Quello del carradore era un mestiere veramente portante nella colonizzazione agraria: costruiva carri, carretti, ma anche calessi birocci e mezzi di trasporto in genere e spesso si trasformava anche in carpentiere, bottaio, marangon. La realizzazione del carro era impegnativa, richiedendo all’incirca una cinquantina di giorni, la maggior parte dei quali era dedicata alla costruzione delle ruote. Il materiale esposto proviene quasi tutto da arredi di officine delle famiglie Centanini di Stanghella e Dalla Pria di Megliadino S. Vitale. In evidenza sono due torni, di cui uno a pedale ancora funzionante, un tipico banco da lavoro con una collezione di vari attrezzi (pialle, pialloni, redinaròli, cortéli a do man), una cassettiera con rastrelliera, una morsa con tavolinetto triangolare per l’assemblaggio della ruota e un trabiccolo (cavaléto), cioè un attrezzo impiegato per infiggere i raggi delle ruote nel mozzo.
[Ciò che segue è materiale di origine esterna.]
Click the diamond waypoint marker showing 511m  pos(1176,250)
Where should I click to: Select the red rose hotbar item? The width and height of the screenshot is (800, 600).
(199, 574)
Più semplice lo strumentario indispensabile del maniscalco. Molto spesso si spostava per prestare la sua opera presso le grandi fattorie e normalmente il suo botteghino si collocava lungo la strada. Sul pianale del deschetto sono esposti alcuni attrezzi tipici: striglie, raschietti, vari ferri per cavalli, muli, asini, buoi e quanto serviva per ferrare gli animali adibiti al traino o al lavoro nei campi, ma anche per la loro cura e piccoli interventi chirurgici.